Light sensor to power LED?

Thread Starter

Mshadow

Joined Jun 3, 2008
5
I am trying to use a light sensor to control a simple circuit: battery, current limiting resistor, LED. How could I use this light sensor http://pewa.panasonic.com/pcsd/product/sens/pdf/ams.pdf without passing the current through it (and thereby cooking it)? Essentially the sensor would act as a good old CdS photo resistor or photo diode.

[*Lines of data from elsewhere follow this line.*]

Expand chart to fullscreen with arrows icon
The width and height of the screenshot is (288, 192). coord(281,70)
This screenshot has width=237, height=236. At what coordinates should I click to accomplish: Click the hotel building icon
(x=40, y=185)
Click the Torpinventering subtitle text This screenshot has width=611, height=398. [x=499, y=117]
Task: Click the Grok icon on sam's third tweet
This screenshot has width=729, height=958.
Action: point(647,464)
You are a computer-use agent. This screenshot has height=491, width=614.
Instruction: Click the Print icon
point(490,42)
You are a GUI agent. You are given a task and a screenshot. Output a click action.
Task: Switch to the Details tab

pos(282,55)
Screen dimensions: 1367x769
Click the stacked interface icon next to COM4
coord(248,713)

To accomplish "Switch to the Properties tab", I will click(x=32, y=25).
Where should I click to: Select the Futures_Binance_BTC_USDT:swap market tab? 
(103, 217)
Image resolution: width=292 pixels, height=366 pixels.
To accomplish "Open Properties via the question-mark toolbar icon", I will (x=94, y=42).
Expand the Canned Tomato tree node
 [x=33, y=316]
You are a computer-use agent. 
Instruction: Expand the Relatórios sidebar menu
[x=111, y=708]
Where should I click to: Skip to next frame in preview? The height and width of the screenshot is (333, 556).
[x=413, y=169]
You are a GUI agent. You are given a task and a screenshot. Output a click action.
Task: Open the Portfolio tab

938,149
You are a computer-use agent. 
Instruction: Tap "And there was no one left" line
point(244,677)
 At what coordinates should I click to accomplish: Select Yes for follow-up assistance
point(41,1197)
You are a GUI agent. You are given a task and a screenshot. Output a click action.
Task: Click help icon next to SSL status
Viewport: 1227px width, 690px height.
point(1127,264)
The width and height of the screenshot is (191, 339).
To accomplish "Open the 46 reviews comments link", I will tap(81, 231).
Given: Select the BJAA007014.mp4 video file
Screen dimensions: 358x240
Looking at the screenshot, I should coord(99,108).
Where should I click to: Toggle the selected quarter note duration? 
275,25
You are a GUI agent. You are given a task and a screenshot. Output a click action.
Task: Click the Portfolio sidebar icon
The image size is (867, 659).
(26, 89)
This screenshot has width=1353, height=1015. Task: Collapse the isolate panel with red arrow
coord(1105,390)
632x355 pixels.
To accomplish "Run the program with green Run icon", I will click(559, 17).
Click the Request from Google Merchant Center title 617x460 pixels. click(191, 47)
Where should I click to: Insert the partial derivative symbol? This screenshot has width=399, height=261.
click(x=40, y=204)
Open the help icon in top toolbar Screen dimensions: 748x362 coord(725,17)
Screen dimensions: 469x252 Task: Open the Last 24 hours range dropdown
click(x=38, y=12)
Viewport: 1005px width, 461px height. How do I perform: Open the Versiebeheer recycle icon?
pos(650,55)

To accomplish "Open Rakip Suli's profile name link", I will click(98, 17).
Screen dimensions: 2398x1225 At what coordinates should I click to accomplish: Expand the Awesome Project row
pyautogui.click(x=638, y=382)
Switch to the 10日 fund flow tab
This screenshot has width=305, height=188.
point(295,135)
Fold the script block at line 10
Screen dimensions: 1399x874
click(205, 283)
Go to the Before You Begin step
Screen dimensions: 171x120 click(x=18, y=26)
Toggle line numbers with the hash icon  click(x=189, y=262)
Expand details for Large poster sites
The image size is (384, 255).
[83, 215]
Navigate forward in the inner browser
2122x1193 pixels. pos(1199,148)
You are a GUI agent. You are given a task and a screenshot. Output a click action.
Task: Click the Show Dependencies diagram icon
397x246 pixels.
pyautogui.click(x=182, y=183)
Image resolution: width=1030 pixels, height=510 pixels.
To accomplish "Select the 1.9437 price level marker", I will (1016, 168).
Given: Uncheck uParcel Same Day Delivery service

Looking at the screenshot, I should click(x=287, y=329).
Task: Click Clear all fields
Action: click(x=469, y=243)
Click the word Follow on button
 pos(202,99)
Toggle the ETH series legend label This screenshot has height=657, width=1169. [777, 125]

Battery is 3.7v and supplies 20ma to the LED.
 

mik3

Joined Feb 4, 2008
4,843
I am trying to use a light sensor to control a simple circuit: battery, current limiting resistor, LED. How could I use this light sensor http://pewa.panasonic.com/pcsd/product/sens/pdf/ams.pdf without passing the current through it (and thereby cooking it)? Essentially the sensor would act as a good old CdS photo resistor or photo diode.

Battery is 3.7v and supplies 20ma to the LED.
Use a transistor to detect the photocurrent and control your circuit.
 

Wendy

Joined Mar 24, 2008
23,415
A CDS with a current limiting resistor might do it as is, have you tried it? How much current are you planning on running through your LED? And when is it lit, when it's dark or bright?
 

Thread Starter

Mshadow

Joined Jun 3, 2008
5
I am not sure they make CdS's small enough for the footprint I am shooting for, but I have an old pack from the shack and their size might be workable--needless to say the have no parameters on the packaging. The resistor I have matched with the LED allows 18ma to the light.

As for the light vs. dark...when the ambient light is very low or non-existent I would like the LED to be on.
 

thingmaker3

Joined May 16, 2005
5,083
From the data-sheet: "Photocurrent is proportional to illumination." So you'll want the LED on when current through the plight sensor is at minimum current, and off when the light sensor is above a certain threshold.

I would do something like this:
lightsensor.jpg
R1 would be sized to develop gate threshold value at your chosen light level threshold. Experimentation ahead of time with the SD211 (or whichever MOSFET you choose) will pin down the needed gate voltage, and therefore the needed resistor value.